Disunno v. WRH Properties, LLC

The plaintiff tenant commenced this action against the defendant landlord, inter alia, to recover damages for breach of a commercial lease.

The Supreme Court should have granted that branch of the defendant’s motion which was pursuant to CPLR 3211 (a) (7) to dismiss the third cause of action, which alleges breach of an implied warranty of fitness for commercial purposes. “In the absence of fraud or of a covenant, a lessor does not represent that the premises are tenantable and may be used for the purpose for which they are apparently intended” (Welson v *781Neujan Bldg. Corp., 264 NY 303, 305 [1934]; see Widmar v Healey, 247 NY 94, 96 [1928]; Edwards v New York & Harlem R.R. Co., 98 NY 245, 247 [1885]). The implied, warranty of habitability applies only to residential lease space (see Real Property Law § 235-b; Rivera v JRJ Land Prop. Corp., 27 AD3d 361, 365 [2006]; Polak v Bush Lbr. Co., 170 AD2d 932 [1991]).

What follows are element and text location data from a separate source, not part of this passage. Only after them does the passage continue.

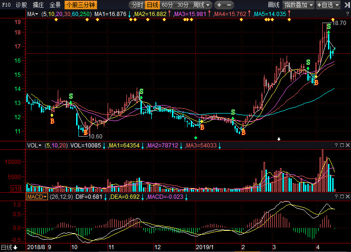The width and height of the screenshot is (351, 252).
Task: Toggle the 分时 intraday chart view
Action: (136, 5)
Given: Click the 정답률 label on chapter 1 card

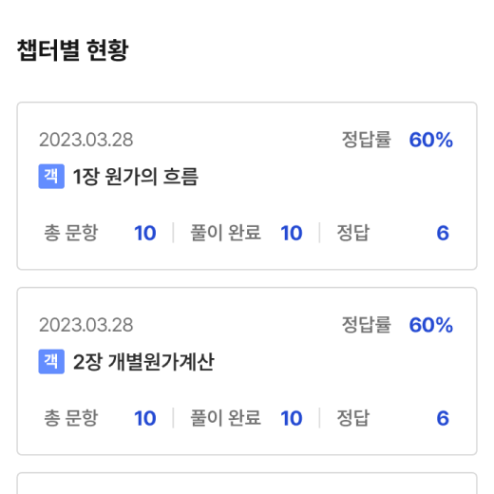Looking at the screenshot, I should click(367, 140).

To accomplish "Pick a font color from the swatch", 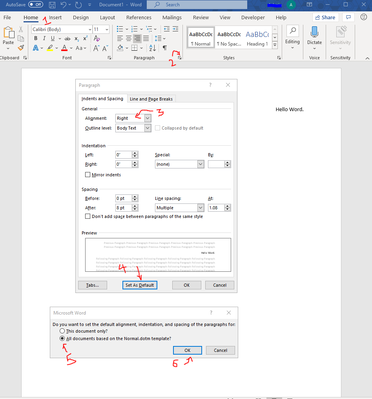I will (x=64, y=48).
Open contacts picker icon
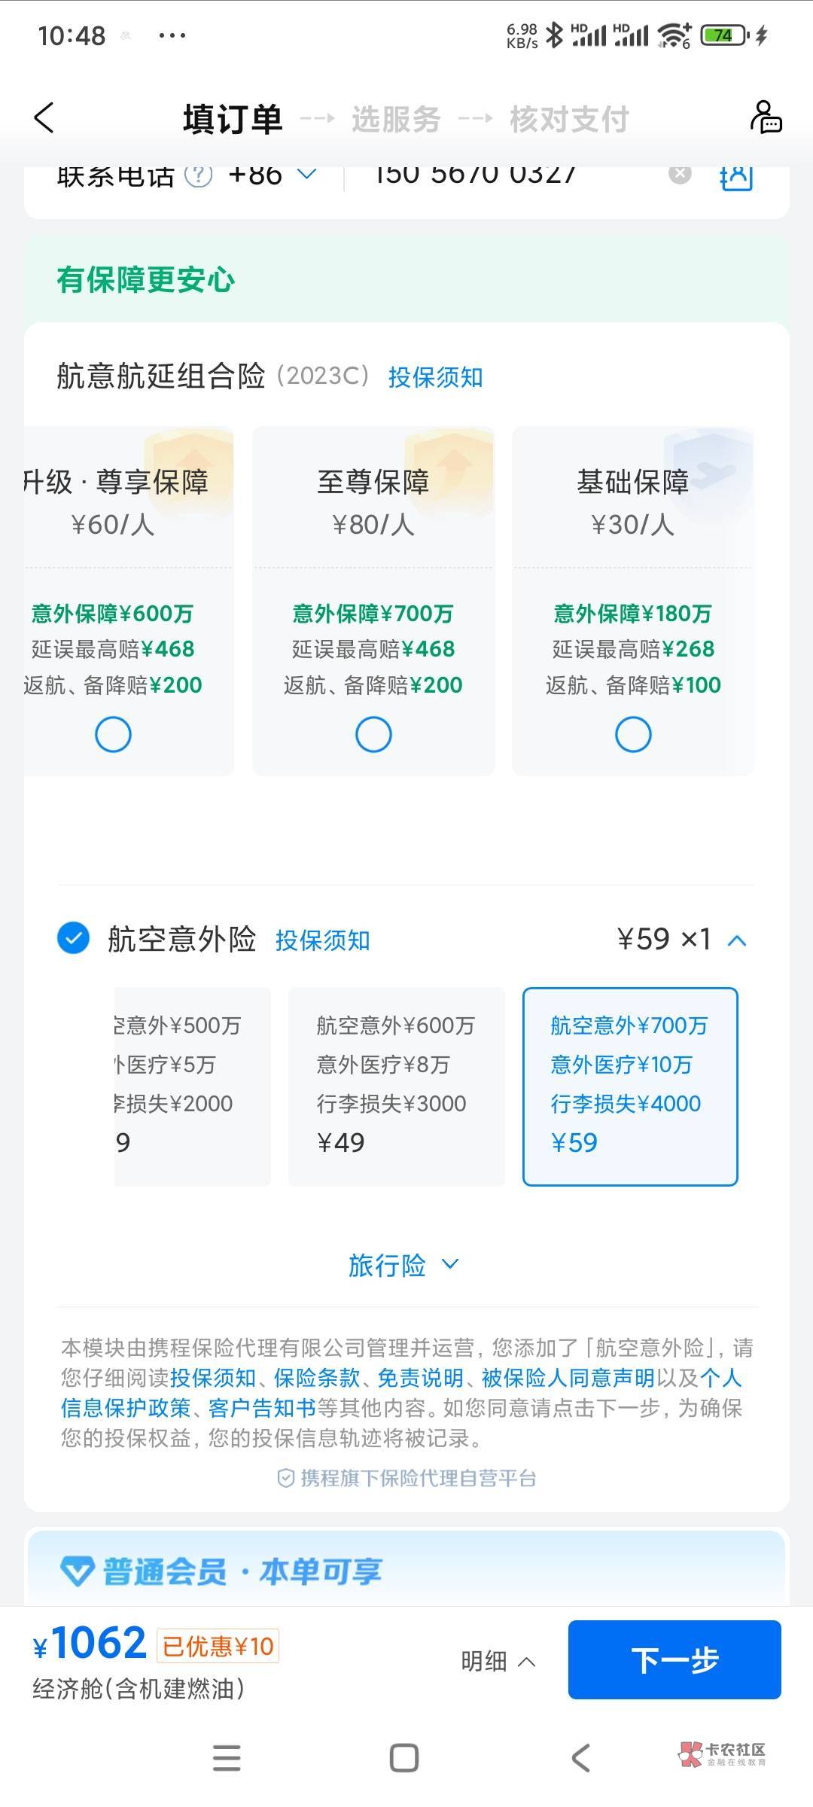The width and height of the screenshot is (813, 1807). click(735, 178)
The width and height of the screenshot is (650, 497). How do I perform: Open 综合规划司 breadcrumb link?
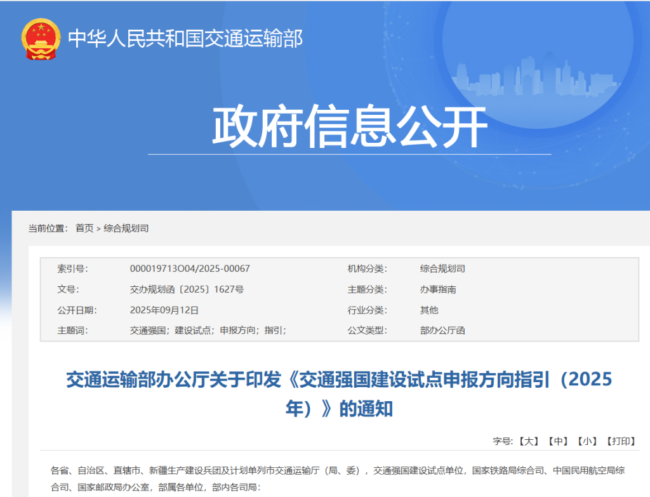(x=126, y=228)
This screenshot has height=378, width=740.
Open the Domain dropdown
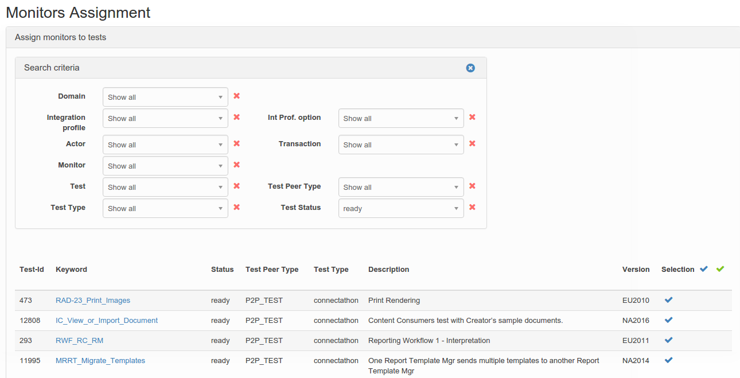click(x=165, y=97)
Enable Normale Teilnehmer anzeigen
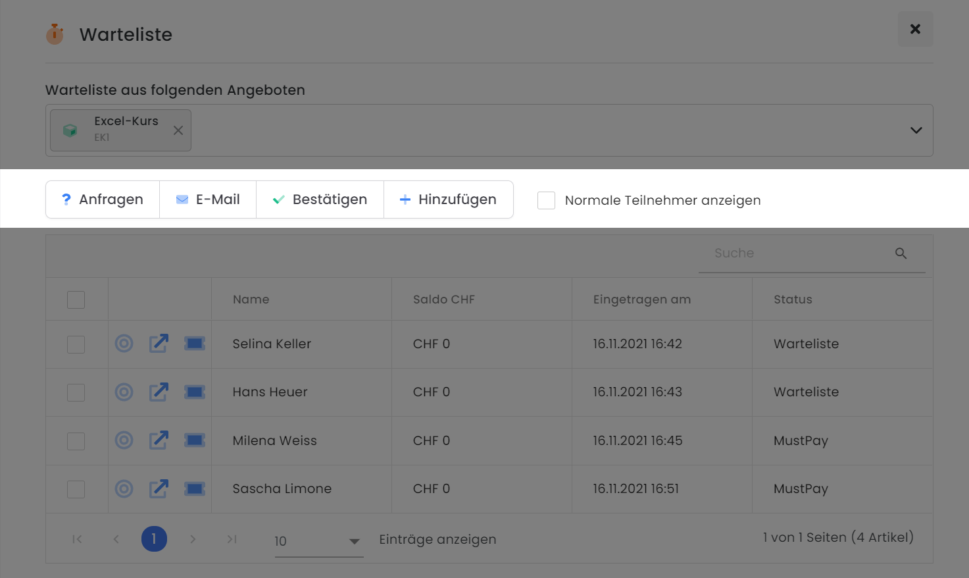This screenshot has height=578, width=969. [x=546, y=200]
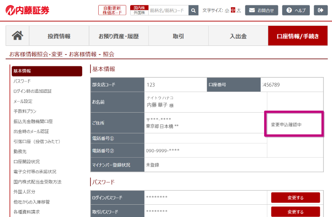Select 外国株 search toggle
Viewport: 332px width, 217px height.
139,13
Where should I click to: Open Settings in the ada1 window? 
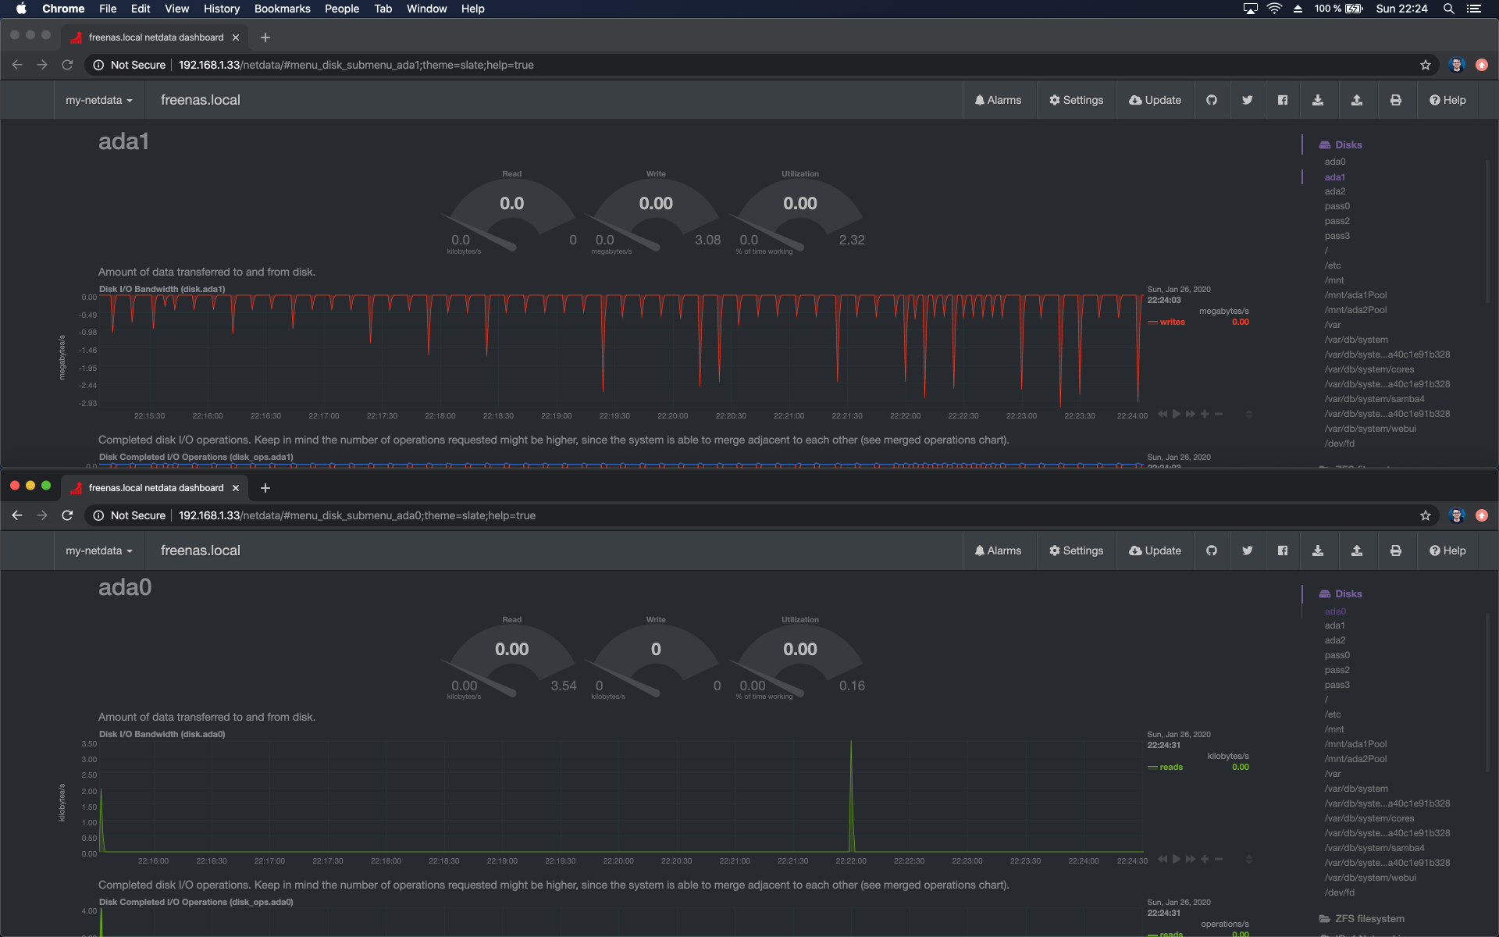[1076, 100]
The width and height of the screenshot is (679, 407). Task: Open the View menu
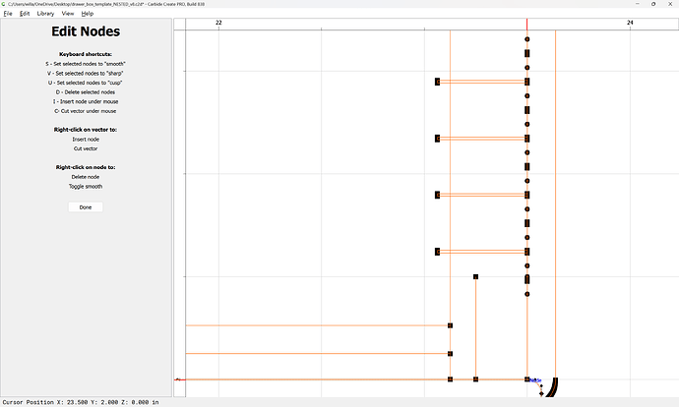(x=68, y=14)
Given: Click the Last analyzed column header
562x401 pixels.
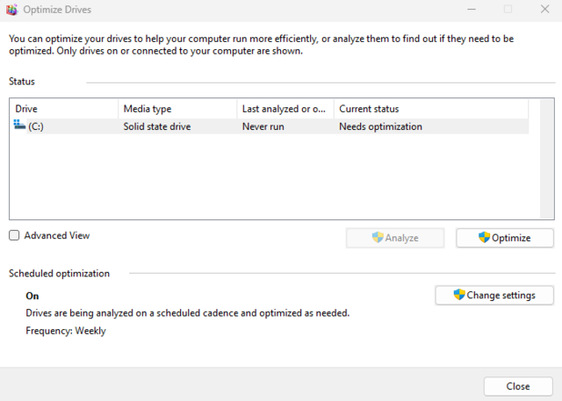Looking at the screenshot, I should 285,109.
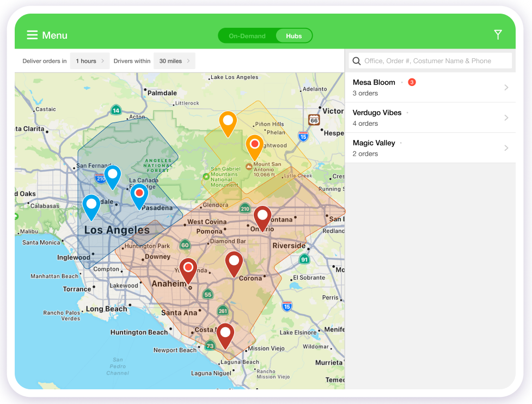Viewport: 532px width, 404px height.
Task: Switch to the On-Demand toggle option
Action: click(247, 36)
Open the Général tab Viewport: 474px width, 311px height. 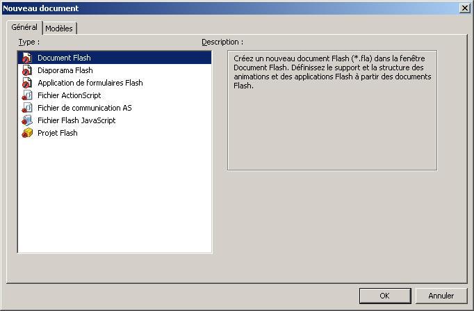[24, 27]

However, the Supreme Court properly denied those branches of the defendant’s motion which were pursuant to CPLR 3211 (a) (1) and (7) to dismiss the first, second, fourth, and fifth causes of action. Contrary to the defendant’s contention, the complaint sufficiently alleges a cause of action to recover damages for breach of the covenant of quiet enjoyment caused by an actual partial eviction (see Barash v Pennsylvania Term. Real Estate Corp., 26 NY2d 77, 82-84 [1970]; 23 E. 10 L.L.C. v Albert Apt. Corp., 91 AD3d 573, 574 [2012]; Second on Second Café, Inc. v Hing Sing Trading, Inc., 66 AD3d 255, 267-272 [2009]). The defendant’s contention that the plaintiff has no claim for damages for breach of the covenant of quiet enjoyment because the plaintiff’s refusal to pay rent constitutes an election of remedies is improperly raised for the first time in the defendant’s reply brief on the appeal (see Dune Deck Owners Corp. v JJ & P Assoc. Corp., 71 AD3d 1075, 1077 [2010]). The complaint’s allegations are also sufficient to state causes of action to recover damages for private nuisance (see Copart Indus. v Consolidated Edison Co. of NY., 41 NY2d 564, 569-571 [1977]) and for breach of paragraphs 25 and 42 (a) of the subject lease. Further, contrary to the defendant’s contention, the terms of the subject lease do not conclusively establish a defense to the asserted claims as a matter of law (see CPLR 3211 [a] [1]; Leon v Martinez, 84 NY2d 83, 88 [1994]).

The defendant’s remaining contentions are without merit. Skelos, J.P., Balkin, Lott and Miller, JJ., concur.